Dazi statunitensi sui prodotti italiani: il Governo avvia contatti con le autorità USA
Ieri pomeriggio si è svolta la sesta riunione della Task Force sui dazi statunitensi presso il Ministero degli Esteri per discutere degli sviluppi recenti riguardanti il commercio transatlantico, riporta Attuale. La discussione si è focalizzata in particolare sui dazi preliminari anti-dumping fissati dal Dipartimento del Commercio USA al 91,74% per numerose aziende italiane esportatrici di pasta.
In tale contesto, sono stati presentati i passi intrapresi dal Governo italiano in sostegno dei produttori nazionali. L’esito provvisorio delle indagini condotte dalle Autorità statunitensi è considerato sproporzionato, in quanto non ha tenuto conto della collaborazione offerta dalle aziende italiane coinvolte.

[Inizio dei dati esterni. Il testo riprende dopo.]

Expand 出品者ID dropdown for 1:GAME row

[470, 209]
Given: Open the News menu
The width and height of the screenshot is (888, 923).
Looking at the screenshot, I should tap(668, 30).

Il Governo italiano ha formalmente depositato una memoria a sostegno delle aziende colpite e ha sensibilizzato la Commissione Europea, che ha anch’essa presentato una memoria simile, avviando contatti con le Autorità statunitensi per sottolineare l’attenzione con cui il Governo sta seguendo la questione.

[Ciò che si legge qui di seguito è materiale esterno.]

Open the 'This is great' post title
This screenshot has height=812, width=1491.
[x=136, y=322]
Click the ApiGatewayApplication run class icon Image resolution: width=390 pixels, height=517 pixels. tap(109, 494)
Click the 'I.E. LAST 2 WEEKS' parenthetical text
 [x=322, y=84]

In un contesto più ampio riguardante le relazioni commerciali transatlantiche, la Task Force ha condiviso il contenuto di una lettera inviata dal Commissario al Commercio e alla Sicurezza Economica Sefcovic alle controparti americane, riguardante l’applicazione corretta degli accordi UE-USA. Il Commissario ha richiesto una revisione dei dazi al 50% applicati sui prodotti derivati dell’acciaio e dell’alluminio, auspicando che i prodotti europei non siano soggetti a dazi superiori al 15% nelle categorie merceologiche per cui gli USA hanno avviato nuove indagini ex sezione 232, e ha invocato la piena attuazione dell’esenzione dai dazi per i prodotti concordati.